Kommentar: Der Flammenträger

von Bernard Cornwell

Die Zeit der wilden Kriege scheint vorbei zu sein, denn mittlerweile ist nur noch Northumbrien in der Hand der Nordmänner, und obendrein ist dessen König Uhtreds Schwiegersohn. Das war nach den vielen Kriegen und Schlachten erstmal eine gewöhnungsbedürftige Premisse für ein Uhtred Buch, denn normalerweise steht ja immer das Schicksal von England auf dem Spiel, weil die Wikinger von allen Seiten ins Land einfallen.

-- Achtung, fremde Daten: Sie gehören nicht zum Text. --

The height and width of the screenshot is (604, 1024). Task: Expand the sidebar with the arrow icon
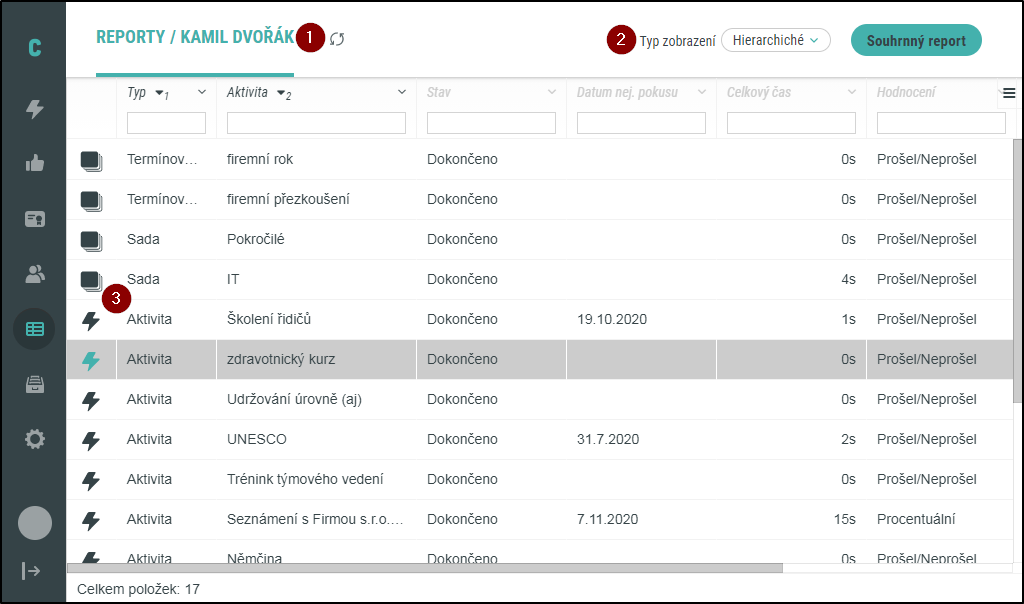click(x=32, y=570)
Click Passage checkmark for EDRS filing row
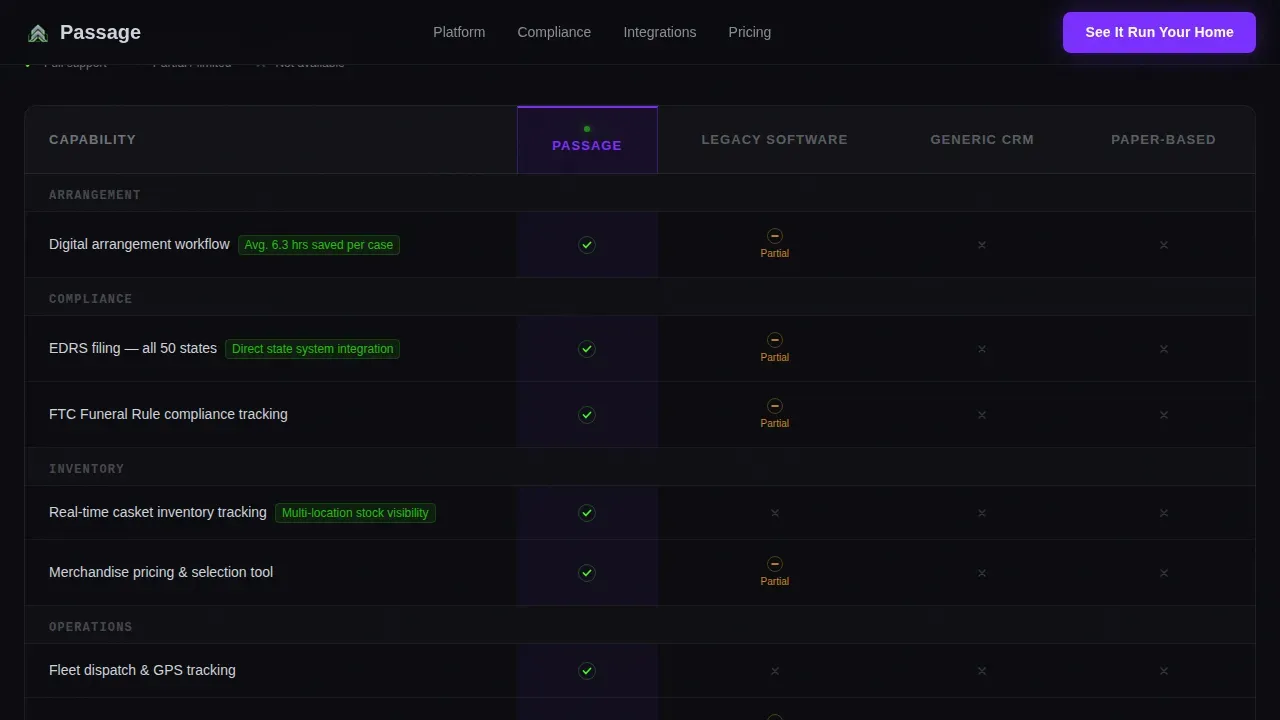 [x=587, y=349]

Daher fand ich es diesmal ganz spannend, was Uhtred wohl in friedlichen Zeiten macht – seinen Cousin aus Bebbanburg werfen, natürlich. Da habe ich lange drauf gewartet, und nach seinem gescheiterten Versuch vor ein paar Büchern habe ich mich richtig auf diesen neuen Versuch gefreut.

Doch auch Fans von Cornwells durchdachten Kampfszenen und plötzlichen Handlungswendungen kommen nicht zu kurz, denn der Frieden ist natürlich doch in Gefahr, und natürlich fällt es wie immer Uhtred zu, alles noch zum Guten zu wenden.

Kommentar: Fish Heads

von Leonard Schonberg

Dies ist ein unterhaltsamer Science Fiction Roman, der zur Abwechslung nicht in der Zukunft, sondern in der Gegenwart spielt. Ein abgelegenes Eiland in den Marschall-Inseln birgt ein Geheimnis, dessen Entdeckung eine Sensation sein könnte – und vielleicht die nationale Sicherheit bedroht.

Haben die Waserstoffbombentests im Bikini-Atoll etwas mit der Entdeckung zu tun? Und wenn ja, was bedeutet das für die Inselbewohner? Und für die Regierung der USA? Dazu gibt es noch eine kleine Liebesgeschichte, die aber von der Handlung überhaupt nicht ablenkt.

Das Ende der Geschichte hätte ich mir etwas ausführlicher gewünscht, aber ich habe mich trotzdem sehr gut amüsiert.

Dies ist übrigens mein Eintrag für die Marschall-Inseln in meiner Südsee-Kreuzfahrt.